To describe the type of location sites that are likely to have higher sales I must build a multiple regression model, utilizing the stepwise function. To complete the model, I conduct a four step process.

Step 1:

To choose which variables to consider, I first look at the correlations between the independent variables and sales. To consider the correlation between sales and the various x-variables, I not only create scatter plots to look for outliers, but I also use the Pearson's Correlation Coefficient function in excel to determine the relationship (See Appendix Table 1 & 2). For a multiple regression to be an effective tool, each variable should have a linear relationship, either positive or negative.

Step 2:

To complete the regression, I only considered those variables that are significantly correlated with sales. Immediately, I am able to eliminate those independent, or x, variables that do not have a high correlation with sales. A stepwise regression is necessary to describe the type of location sites that are likely to have higher sales, excluding the variables: %inc50-100, %inc100+, medianhome, %1car, %tvs, %sch9-11, and perhard. Additionally, I exclude competitive type as independent variable, as this variable is a dummy variable based on the categorical data of the other independent variables, and therefore, may cause multicollinearity if one of the seven types is not excluded from the study to create a baseline. To simplify the analysis, I exclude competitive type from the list of independent variable, not only due to the high Pearson's Correlation Coefficient value, but also to ensure that the dummy variable does not impact the analysis, as both reasons would cause multicollinearity (the competitive type variable will be used in question two).

Step 3:

Next, I enter the appropriate data into the Regression Worksheet, included with the book. I exclude the data corresponding to those independent variables that will cause multicollinearity. The diagram below is the end result:

Function: Sales = 11952.685 + 0.004(pop) - 55.347(%own) + 304.772(%span) + 23.313(sqrft) + 104.378(%sch12+) - 158.047(%freez) + 105.814(%sch12) - 57.095(%aircon) - 81.547(%inc20-30)

Step 4:

To check these assumptions, I must create a graph of residuals versus fitted to ensure that the forecasting errors follow a normal distribution as compared to the entire dataset.

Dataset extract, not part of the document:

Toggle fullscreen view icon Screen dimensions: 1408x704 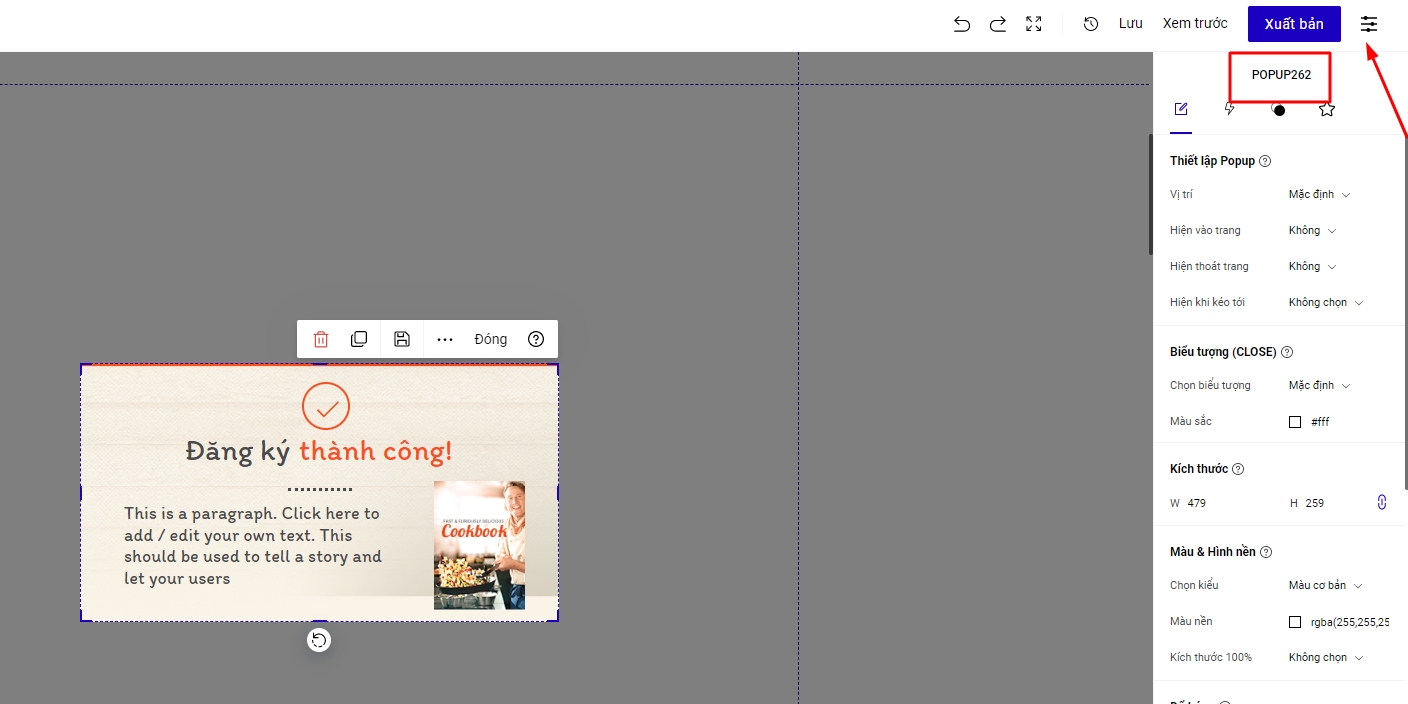click(1034, 24)
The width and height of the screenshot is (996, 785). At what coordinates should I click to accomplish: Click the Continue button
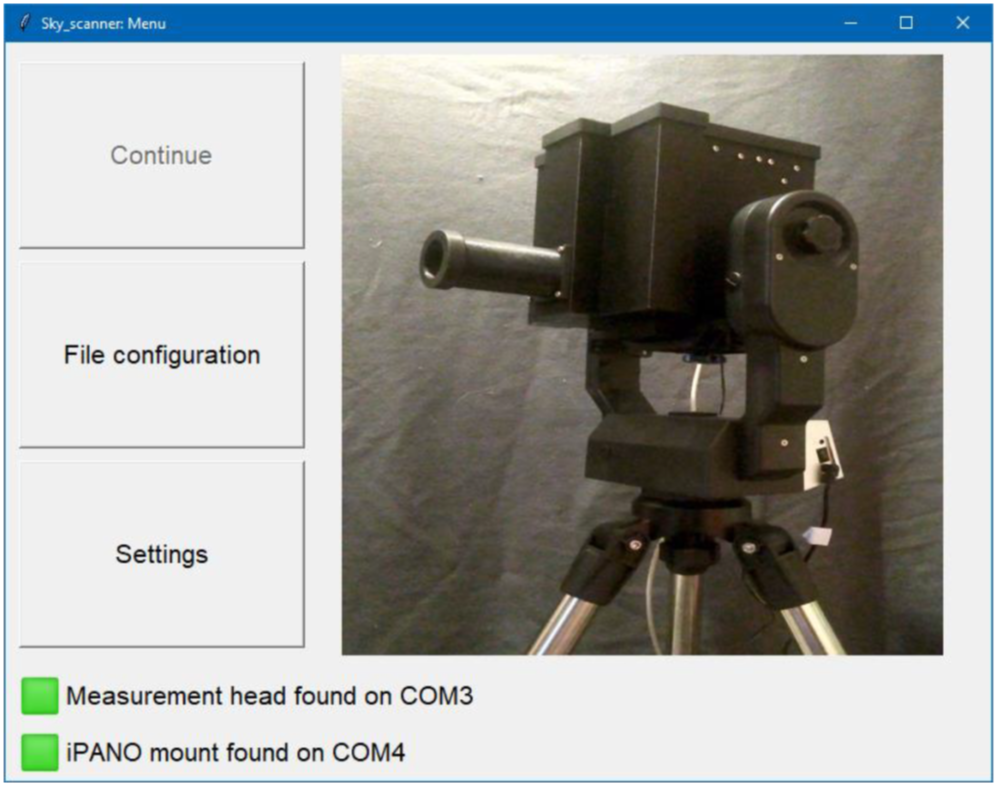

Now that I am confident that my analysis is accurate, I am able to interpret the equation to answer the question at hand. The type of location that is likely to have higher sales are those locations with a greater square footage of store space, where the customer base is described as: high population density, a lower percentage of home ownership, a higher percentage of Spanish speaking individuals, with a high percentage of individuals with twelve years or greater in education, with a low percentage of homeowners that use freezers or air conditioners, with a low percentage of the population composed of individuals whose family's income of twenty to thirty thousand dollars annually.

2. A group within the planning department had previously developed a subjective approach in which potential sites are classified according to an assessment of the "competitive type" of the trading zone. Below in Table A, the 7 "competitive types" are defined. How good is this classification method at predicting sales? How can you quantify this? Can you improve on this method?

In leveraging the same steps I have already completed above, we plug the dataset into the Regression Worksheet to compute the below function:

Function: Sales = 19200.047 - 1939.566(comtype)

This new classification method is not as strong in predicting sales as the original equation, as demonstrated by the lower R squared value, .435 in this model compared to .643 in the original model. In other words, variation in the competitive type can explain about 43.5% of the variation in sales, while the variation in the independent variables listed in problem one can explain about 64.3% of the variation in sales. Also, the 4103.48 shows that forecasts using this regression equation generally are around $4103.48 from the actual sales figures, a greater standard error than that of the previous model. To improve the model, we must combine the original model with the competitive type model.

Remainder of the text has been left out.